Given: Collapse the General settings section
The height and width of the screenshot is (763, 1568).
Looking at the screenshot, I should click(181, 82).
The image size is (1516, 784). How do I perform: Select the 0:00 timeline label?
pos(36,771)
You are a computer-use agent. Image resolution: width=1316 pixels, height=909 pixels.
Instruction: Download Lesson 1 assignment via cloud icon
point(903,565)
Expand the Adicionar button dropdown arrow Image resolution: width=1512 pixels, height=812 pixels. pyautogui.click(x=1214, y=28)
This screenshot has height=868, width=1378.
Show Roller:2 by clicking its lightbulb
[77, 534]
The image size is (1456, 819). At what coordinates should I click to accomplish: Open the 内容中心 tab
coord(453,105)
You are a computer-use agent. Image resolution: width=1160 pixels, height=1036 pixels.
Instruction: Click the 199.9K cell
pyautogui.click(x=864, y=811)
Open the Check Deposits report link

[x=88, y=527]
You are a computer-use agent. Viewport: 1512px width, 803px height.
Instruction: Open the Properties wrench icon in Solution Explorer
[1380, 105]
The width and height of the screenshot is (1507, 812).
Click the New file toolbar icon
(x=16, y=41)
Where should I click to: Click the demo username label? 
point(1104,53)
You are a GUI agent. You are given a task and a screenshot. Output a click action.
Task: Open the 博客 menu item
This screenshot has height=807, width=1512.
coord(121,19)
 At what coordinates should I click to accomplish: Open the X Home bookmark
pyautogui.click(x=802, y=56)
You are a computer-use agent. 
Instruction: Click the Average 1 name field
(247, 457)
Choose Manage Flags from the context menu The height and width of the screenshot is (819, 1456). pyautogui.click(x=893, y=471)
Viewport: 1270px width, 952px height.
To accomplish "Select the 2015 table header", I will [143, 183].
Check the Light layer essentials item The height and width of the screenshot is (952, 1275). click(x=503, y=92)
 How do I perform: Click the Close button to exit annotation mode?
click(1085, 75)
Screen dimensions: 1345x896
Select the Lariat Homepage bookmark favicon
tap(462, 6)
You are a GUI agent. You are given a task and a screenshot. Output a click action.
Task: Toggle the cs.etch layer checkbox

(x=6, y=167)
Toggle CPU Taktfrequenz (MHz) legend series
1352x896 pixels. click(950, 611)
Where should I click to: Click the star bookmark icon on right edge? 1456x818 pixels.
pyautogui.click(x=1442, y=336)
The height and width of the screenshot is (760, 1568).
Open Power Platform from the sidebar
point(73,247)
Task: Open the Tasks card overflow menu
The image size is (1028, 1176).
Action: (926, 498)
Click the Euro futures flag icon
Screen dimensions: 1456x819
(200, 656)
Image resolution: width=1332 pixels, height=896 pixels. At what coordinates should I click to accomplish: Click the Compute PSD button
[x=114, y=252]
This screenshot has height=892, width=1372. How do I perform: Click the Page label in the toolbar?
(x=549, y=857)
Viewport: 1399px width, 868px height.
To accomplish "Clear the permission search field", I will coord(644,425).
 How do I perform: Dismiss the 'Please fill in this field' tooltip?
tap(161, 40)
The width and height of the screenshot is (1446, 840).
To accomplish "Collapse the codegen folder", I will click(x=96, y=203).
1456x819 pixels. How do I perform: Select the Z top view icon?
------------------------------------
### INSTRUCTIONS FOR THE TASK
Search each line of the entries for the string "menu", then say how many lines have it. Reply with the number only.

### WRITTEN REPLY
3